California Plein-Air Artists
In the early 1920’s Southern California was beginning to become populated with more and more people. Los Angeles was growing; the idea of suburbs was just getting started. The era of the French Impressionist period in Europe was trending down. California artists were becoming unhappy with development that was starting all around them. The idea of painting California scenery was starting to grow with a passion because artists did not want to give up this beautiful scenery to builders of factories and housing tracts.
These artists started to be called “California Impressionists”. They wanted to memorialize the beauty of what they saw in the Southern California landscape before the destruction began. That was the opposite of how the French Impressionists saw it. They embraced change in their paintings, but the Californians saw it differently. They embraced the notion of Old-World charm where there was none in many instances. By the 1930’s many small towns were springing up on the outskirts of Los Angeles with strings of electric lights and telephone lines.

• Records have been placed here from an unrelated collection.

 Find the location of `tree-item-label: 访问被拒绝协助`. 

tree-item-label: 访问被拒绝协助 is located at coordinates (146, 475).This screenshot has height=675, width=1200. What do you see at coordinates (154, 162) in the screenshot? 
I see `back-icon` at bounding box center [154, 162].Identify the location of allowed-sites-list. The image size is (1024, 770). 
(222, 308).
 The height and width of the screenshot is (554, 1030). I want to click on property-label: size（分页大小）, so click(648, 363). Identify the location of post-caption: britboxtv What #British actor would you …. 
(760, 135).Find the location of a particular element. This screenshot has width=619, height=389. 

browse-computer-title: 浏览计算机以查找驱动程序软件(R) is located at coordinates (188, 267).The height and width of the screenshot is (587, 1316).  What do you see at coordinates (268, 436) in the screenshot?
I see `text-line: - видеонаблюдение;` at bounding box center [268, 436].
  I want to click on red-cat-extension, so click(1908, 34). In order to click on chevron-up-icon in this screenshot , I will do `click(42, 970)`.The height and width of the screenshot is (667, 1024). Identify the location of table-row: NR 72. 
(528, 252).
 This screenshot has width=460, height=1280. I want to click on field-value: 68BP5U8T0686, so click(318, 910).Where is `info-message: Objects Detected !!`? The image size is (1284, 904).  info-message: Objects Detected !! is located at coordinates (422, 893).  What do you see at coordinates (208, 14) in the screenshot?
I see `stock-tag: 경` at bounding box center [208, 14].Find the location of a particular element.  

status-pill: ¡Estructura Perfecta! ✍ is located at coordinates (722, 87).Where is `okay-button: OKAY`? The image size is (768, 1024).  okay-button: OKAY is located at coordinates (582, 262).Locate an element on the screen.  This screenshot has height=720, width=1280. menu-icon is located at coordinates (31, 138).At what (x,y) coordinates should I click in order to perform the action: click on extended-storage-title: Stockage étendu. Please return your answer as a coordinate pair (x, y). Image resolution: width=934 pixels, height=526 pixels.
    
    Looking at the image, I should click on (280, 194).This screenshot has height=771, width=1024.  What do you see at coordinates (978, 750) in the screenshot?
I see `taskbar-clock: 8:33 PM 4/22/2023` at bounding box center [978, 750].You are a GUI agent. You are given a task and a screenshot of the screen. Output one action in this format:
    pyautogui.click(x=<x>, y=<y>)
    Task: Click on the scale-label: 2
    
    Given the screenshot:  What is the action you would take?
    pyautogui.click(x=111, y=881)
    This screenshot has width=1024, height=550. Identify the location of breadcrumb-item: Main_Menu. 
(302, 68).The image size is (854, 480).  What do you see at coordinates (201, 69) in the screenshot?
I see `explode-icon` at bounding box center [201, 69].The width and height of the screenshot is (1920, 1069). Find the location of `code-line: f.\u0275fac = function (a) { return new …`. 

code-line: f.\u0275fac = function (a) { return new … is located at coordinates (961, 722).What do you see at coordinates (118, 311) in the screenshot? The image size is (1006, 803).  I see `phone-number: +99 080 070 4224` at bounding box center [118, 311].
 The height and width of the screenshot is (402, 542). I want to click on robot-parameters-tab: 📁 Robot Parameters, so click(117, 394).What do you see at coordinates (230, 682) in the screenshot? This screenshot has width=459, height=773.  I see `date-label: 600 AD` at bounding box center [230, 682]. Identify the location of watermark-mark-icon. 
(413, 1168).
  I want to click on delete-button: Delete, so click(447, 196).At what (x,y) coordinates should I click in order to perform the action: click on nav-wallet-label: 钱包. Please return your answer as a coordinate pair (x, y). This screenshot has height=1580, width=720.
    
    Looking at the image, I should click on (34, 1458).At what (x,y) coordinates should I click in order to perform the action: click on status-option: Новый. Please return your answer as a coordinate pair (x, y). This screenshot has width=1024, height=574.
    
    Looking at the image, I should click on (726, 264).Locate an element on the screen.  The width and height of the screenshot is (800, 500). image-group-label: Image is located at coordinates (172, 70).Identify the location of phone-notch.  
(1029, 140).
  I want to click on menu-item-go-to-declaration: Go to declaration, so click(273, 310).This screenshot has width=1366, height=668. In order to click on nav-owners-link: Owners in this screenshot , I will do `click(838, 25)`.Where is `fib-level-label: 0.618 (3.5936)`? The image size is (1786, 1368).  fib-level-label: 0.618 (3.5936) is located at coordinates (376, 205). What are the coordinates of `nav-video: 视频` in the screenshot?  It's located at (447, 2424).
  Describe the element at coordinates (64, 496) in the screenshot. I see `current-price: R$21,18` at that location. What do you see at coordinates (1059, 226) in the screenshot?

Many artists didn’t express themselves publicly about how they felt about this change; but they oil painted pastoral farm scenes and seascapes along the coast that gives one a romantic and nostalgic feeling to look at them to this day. They believed in beauty above truth in order to escape from the unpleasant reality in the changes of the time. The serenity of orchards in bloom, tree-shaded farmhouses, and sunny hillsides gave their paintings a quality of escapism in the “land of the afternoon”.
In reality, for example, farms were mostly owned by corporate monopolies. It had become very difficult to own a family farm by then. The “serene” world of farm work was done mostly by immigrant workers who did back-breaking labor in the fields. The California Impressionists preferred not to see this reality in their paintings. They painted lovely scenes devoid of people. It is obvious they had a deep response to the sprawl that was around them.
Many landscape painters came out to paint the disappearing orange groves and the coastal mountains in droves. They attempted to memorialize what they saw by putting it on canvas. Their art was a direct response to the huge sprawl that would be coming and forever change California.